### [Exercise requirements]
1. Return the passage from the thread on linear and separable equations, starting at "2 D^2y/Dx^2 -5" and ending at "Factor . . .".
2. In the thread on linear and separable equations, what roots does the reply give for the characteristic equation?
3. List every equation that the first post of the thread on linear and separable equations asks to have solved, as that post writes them.

### [Excerpt provided]

== == ==

# Thread: Linear and separable equations

1. ## Linear and separable equations

Can someone help me with these, i've been looking through my University maths book but couldn't figure out how to do any of these. Any help would be great:

First one

Solve:

Dy/Dx= e^y .Sin^2 X/SecX

X^2 Dy/Dx +2xy=Cos^2X

2 D^2y/Dx^2 -5 dy/dx +2y=0

2. Hello, Mathsnewbie!

You should have been taught to recognize and solve different forms.

$\frac{dy}{dx}\:=\:\frac{e^y\sin^2\!x}{\sec x}$
Separate variables: . $e^{-y}dy \:=\:\sin^2\!x\cos x\,dx$

Integrate: . $-e^{-y} \:=\:\tfrac{1}{3}\sin^3\!x + C$ . . . etc.

$x^2\,\frac{dy}{dx} +2xy\:=\:\cos^2\!x$
This requires an Integrating Factor . . .

Divide by $x^2\!:\;\;\frac{dy}{dx} + \frac{2}{x}\,y \:=\:\frac{\cos^2\!x}{x^2}$

. . Then: . $I \;=\;e^{\int\frac{2}{x}dx} \;=\;e^{2\ln x} \;=\;e^{\ln(x^2)} \;=\;x^2$

Multiply by $I\!:\;\;x^2\,\frac{dy}{dx} + 2xy \:=\:\cos^2\!x$

And we have: . $\frac{d}{dx}\left(x^2y\right) \:=\:\cos^2\!x$

Integrate: . $x^2y \:=\:\int\cos^2\!x\,dx$ . . . etc.

$2\,\frac{d^2y}{dx^2} -5\,\frac{dy}{dx} +2y\:=\:0$

The characteristic equation is: . $2m^2 - 5m + 2 \:=\:0$

. . which factors: . $(m-2)(2m-1) \:=\:0$

. . and has roots: . $m \:=\:2,\tfrac{1}{2}$

Therefore: . $y \:=\:C_1e^{2x} + C_2e^{\frac{1}{2}x}$

== == ==

### [Dataset excerpt]

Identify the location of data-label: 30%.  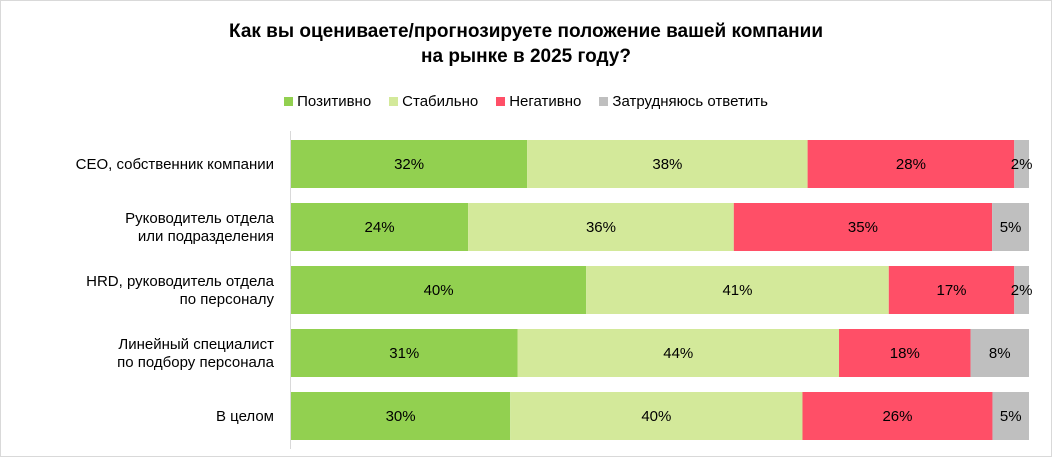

== == ==

### [Responses to the tasks]
1.
2 D^2y/Dx^2 -5 dy/dx +2y=0

2. Hello, Mathsnewbie!

You should have been taught to recognize and solve different forms.

$\frac{dy}{dx}\:=\:\frac{e^y\sin^2\!x}{\sec x}$
Separate variables: . $e^{-y}dy \:=\:\sin^2\!x\cos x\,dx$

Integrate: . $-e^{-y} \:=\:\tfrac{1}{3}\sin^3\!x + C$ . . . etc.

$x^2\,\frac{dy}{dx} +2xy\:=\:\cos^2\!x$
This requires an Integrating Factor . . .

2. m = 2 and m = 1/2

3.
Dy/Dx= e^y .Sin^2 X/SecX
X^2 Dy/Dx +2xy=Cos^2X
2 D^2y/Dx^2 -5 dy/dx +2y=0